Red Federal de Familias (Misiones)
“No confrontar”. Estas
palabras parecen conformar una suerte de seudo mandamiento –añadido, en base a
la repetición, al antiguo decálogo– que se va colando en ciertos grupos
católicos provida. Entre quienes militamos por la defensa de la vida y la
familia, suele escucharse esa frase: “no confrontemos”. Se oye con frecuencia
en reuniones y pasillos, se repite maquinalmente hasta en las charlas de amigos
con quienes compartimos las mismas banderas. Es como cierto imperativo supremo que
parece esconder este pensamiento: “Ni se nos ocurra confrontar porque si no,
perdemos auditorio. Perdemos oyentes. Perdemos clientes”.
Bromas aparte, es llamativo que –en el obrar y en el
pensar de muchos bautizados– se vaya extendiendo la tibieza y hasta cierto
conformismo, lo que es especialmente alarmante cuando tiene lugar en los
corazones de quienes deberían sentirse deseosos de cumplir con
su misión profética de anunciar la Verdad, denunciando lo que se opone a
ella. En vez de eso, parece privilegiarse la estrategia del marketing: “No
confrontemos porque ‘queda mal’”. Pero, ¿la verdad es un
“producto para vender”?
Esta consigna queda al desnudo ante un simple
interrogante. ¿Por qué no confrontar? ¿No confrontar acaso para pretender
hallarnos en una cierta calma paradisíaca de amorosa convivencia con quienes
piensan muy distinto, promoviendo la cultura de la muerte? Si este
es el motivo, no parece muy distinto a fingir. Contrariamente, de la
Biblia misma surge que nuestra vida, lejos de ser un apacible camino, es
un campo de batalla; un constante militar contra demonio, carne y mundo. ¿No
es acaso una milicia lo que hace el hombre sobre la tierra? (Job 9,1).

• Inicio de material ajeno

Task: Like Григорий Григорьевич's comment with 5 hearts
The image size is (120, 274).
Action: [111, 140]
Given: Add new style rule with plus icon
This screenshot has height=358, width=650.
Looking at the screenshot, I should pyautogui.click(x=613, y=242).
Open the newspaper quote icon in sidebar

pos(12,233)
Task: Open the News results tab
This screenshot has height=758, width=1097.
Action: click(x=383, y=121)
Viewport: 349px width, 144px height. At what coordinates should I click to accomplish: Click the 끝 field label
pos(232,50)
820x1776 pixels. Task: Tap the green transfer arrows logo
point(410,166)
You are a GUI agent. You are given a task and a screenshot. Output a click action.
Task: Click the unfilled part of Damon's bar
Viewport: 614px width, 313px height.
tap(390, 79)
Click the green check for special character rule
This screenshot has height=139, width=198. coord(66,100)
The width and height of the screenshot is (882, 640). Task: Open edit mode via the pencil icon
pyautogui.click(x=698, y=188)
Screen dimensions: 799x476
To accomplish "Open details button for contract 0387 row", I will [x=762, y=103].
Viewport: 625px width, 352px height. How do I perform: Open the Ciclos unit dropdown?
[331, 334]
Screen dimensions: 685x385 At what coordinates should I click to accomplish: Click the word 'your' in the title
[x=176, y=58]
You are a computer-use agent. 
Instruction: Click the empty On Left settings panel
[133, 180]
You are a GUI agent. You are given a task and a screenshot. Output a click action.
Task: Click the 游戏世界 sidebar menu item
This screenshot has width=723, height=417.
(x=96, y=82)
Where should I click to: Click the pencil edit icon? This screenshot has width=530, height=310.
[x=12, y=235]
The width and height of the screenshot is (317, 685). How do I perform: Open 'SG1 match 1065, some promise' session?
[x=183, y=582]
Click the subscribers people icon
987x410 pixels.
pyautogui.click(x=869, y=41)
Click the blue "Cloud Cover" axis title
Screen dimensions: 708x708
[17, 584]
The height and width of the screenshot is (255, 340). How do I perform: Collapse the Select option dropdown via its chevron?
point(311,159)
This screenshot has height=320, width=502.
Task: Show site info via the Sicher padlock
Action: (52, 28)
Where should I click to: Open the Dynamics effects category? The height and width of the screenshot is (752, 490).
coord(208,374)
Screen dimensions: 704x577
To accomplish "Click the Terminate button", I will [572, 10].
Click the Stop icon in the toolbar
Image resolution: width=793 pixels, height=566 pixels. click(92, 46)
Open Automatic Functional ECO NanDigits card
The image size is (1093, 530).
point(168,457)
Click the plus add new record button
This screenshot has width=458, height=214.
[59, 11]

¿Qué es lo propio de quien recibe la Verdad? Lo
propio es vivir según ella, practicarla, predicarla, difundirla. Confrontar es,
así, la casi espontánea e ineludible consecuencia de recibir la verdad en un
mundo que vive contradiciéndola. No nos engañemos. Es imperioso
que la Verdad sea dicha, sea elevada, sea exaltada y coronada ante la
mentira, el error y la confusión. Lo que es y “lo que no es” entran siempre en
colisión, de modo que lo falso no puede sino caer “como un rayo”, como cayó el
enemigo mismo, según las palabras de Cristo (Lc. 10,18). Tan necesario, tan
justo, tan debido es que la Verdad sea dicha, que si ya no quedara en
el mundo ni un sólo cristiano con el valor suficiente para decirla en alta voz,
entonces, no cabe duda, las piedras gritarían.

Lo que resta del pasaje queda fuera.